The present findings revealed similar patterns of participant behavior among respondents in the $1 and $5 incentive conditions. Notably, the average total number of bot screening tools failed, and the percentage of respondents flagged by the Bot Threshold, did not significantly differ across incentive conditions. Moreover, only minimal group differences were observed for individual bot screening tool failure, wherein a higher proportion of respondents in the $5 condition were flagged on the Numeric and Open-Ended bot screening tools relative to the respondents in the $1 incentive condition. Findings also showed qualitatively similar patterns of passing versus failing each bot screening tool among participants in the $1 and $5 incentive conditions who timed-out of the study. Taken together, the current study suggests that the presence of bots in online research studies using social media as the primary recruitment strategy is relatively similar among studies offering $1 or $5 in compensation. Unfortunately, because most respondents in the $0 incentive condition timed-out of the study before completing any questions or task, group differences could not be examined for this condition. Moreover, additional research is needed to examine bot recruitment in online studies using social media as the primary recruitment strategy with other common compensation approaches (e.g., no compensation, gift card lottery, higher compensation levels).

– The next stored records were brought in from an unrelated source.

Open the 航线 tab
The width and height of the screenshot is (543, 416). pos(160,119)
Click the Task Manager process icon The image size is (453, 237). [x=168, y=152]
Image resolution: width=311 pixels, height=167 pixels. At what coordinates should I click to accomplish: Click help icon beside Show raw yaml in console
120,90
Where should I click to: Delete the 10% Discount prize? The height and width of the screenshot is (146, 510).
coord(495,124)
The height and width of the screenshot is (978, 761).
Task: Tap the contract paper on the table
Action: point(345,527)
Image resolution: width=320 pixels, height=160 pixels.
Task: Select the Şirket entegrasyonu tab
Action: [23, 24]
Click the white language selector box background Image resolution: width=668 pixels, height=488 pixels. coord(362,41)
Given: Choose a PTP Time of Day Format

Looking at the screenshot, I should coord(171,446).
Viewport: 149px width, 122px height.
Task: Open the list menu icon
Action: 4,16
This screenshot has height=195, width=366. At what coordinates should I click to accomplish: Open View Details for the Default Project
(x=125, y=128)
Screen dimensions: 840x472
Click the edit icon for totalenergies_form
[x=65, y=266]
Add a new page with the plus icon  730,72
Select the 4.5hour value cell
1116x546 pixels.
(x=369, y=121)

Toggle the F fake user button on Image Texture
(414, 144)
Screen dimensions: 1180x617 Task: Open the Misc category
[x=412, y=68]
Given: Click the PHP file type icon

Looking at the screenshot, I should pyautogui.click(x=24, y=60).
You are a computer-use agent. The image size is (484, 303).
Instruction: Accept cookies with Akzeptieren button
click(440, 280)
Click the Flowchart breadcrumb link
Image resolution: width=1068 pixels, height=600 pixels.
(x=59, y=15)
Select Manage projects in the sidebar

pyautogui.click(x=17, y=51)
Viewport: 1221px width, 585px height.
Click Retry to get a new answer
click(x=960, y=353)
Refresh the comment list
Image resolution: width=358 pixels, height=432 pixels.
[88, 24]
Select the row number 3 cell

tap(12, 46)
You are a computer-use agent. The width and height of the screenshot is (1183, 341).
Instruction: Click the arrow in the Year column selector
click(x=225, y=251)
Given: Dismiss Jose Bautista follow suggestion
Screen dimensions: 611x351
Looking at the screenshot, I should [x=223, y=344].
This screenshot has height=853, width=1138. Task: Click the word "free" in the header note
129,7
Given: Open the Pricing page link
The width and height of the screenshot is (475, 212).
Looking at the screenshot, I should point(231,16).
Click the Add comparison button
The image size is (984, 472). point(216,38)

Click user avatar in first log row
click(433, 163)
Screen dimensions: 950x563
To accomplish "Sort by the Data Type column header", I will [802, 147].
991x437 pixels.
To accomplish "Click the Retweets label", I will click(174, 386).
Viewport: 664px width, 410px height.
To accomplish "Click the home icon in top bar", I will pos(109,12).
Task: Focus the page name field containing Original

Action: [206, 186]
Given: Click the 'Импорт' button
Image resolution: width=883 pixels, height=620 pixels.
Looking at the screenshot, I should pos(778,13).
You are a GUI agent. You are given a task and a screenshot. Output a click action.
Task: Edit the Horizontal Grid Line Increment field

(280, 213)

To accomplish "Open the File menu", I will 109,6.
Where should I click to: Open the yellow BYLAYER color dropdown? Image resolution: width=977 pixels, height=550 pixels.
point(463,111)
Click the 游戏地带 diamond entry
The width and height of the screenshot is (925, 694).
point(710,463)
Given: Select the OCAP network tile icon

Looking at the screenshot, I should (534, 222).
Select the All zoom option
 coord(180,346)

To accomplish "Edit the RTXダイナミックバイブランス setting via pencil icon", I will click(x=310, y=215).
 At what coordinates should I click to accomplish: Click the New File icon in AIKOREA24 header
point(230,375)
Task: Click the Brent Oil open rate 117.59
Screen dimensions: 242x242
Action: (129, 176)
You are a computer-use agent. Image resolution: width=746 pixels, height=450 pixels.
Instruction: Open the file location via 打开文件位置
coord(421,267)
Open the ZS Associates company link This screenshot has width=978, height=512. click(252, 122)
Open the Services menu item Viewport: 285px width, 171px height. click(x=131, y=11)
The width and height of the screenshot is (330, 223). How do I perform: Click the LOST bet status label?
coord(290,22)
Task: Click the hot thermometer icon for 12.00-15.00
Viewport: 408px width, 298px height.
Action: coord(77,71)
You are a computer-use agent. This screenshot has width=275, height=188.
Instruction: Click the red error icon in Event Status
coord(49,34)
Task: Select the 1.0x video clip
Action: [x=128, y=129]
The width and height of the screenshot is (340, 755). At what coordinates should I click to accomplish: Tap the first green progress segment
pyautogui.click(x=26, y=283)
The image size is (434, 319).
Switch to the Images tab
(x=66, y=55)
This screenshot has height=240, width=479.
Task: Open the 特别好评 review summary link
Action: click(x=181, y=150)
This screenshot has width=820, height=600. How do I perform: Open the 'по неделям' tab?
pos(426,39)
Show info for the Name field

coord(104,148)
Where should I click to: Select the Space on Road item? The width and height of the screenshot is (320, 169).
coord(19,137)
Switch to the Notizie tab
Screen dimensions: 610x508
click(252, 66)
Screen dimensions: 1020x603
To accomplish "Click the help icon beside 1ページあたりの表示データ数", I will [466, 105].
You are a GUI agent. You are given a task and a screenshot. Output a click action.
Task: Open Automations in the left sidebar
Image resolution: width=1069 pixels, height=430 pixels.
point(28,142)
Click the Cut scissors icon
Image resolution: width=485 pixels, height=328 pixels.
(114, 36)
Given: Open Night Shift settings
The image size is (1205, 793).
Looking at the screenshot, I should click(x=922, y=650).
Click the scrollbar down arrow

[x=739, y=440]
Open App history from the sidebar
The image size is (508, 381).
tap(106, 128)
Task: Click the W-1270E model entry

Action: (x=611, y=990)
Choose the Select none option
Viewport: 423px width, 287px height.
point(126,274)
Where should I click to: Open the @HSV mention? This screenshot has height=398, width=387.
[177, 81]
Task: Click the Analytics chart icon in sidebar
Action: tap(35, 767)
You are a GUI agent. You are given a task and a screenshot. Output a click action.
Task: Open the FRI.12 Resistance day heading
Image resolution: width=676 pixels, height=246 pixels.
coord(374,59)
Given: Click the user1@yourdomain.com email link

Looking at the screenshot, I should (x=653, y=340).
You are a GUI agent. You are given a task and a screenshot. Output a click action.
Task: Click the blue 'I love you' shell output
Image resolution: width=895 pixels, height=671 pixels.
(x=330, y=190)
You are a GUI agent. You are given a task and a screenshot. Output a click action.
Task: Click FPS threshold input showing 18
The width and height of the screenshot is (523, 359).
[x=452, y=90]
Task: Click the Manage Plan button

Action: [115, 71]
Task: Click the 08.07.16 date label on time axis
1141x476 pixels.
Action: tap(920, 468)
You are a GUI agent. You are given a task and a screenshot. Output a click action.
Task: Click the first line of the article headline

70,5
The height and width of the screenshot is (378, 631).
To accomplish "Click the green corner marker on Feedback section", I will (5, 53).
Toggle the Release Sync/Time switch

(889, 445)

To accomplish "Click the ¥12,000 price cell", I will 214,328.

Efficacy of Individual Bot Screening Tools in Predicting Participant Exclusion

While ReCAPTCHA tools are the among most cited bot screening tools in the literature (e.g., Yarrish et al., 2019), the present findings suggest that researchers should not rely on ReCAPTCHAs alone to identify potential bots. Specifically, while nearly half of respondents failed the ReCAPTCHA tool, this tool was not significantly associated with the bot screening tool exclusion threshold and thus was not effective at detecting respondents who failed at least four bot screening tools. It is possible that ReCAPTCHA tool is no longer an effective bot screening tool due to the increasing sophistication of deployed bots built with Natural Language Processing techniques, as well as the sophistication of bot programmers. It is also possible that human participants are just as likely to fail ReCAPTCHA tools as are bots.

The results of the present study show support for bot screening tools across each category, including Task-Based (Anagrams, Unscramble), Question-Based (Feeling Screener, Number Check), and Data-Based (Open-Ended Flag) tools, as failing any of these bot screening tools was significantly associated with the Bot Threshold. Notably, both effective Task-Based bot screening tools included the reorganization of nonsensical text (e.g., letters, words) into a logical order. In contrast, the three ineffective Task-Based bot screening tools (Visual Search, Naming Task, and Real Effort Counting) included pictures or images that respondents were asked to interact with or derive meaning from. As such, picture-based tasks may be less efficient tools for bot screening purposes. Moreover, each of the ineffective Question-Based bot screening tools included short, succinct questions with a range of potential responses. In contrast, multiple choice Question-Based bot screening tools that include a more detailed passage (e.g., Feeling Screener; Berinsky et al., 2014) or write-in requests (e.g., Number Check) may be more effective methods to screen for bots. Similarly, the present findings support the use of open-ended questions that may be examined to detect unusual or nonsensical responses as potential bots.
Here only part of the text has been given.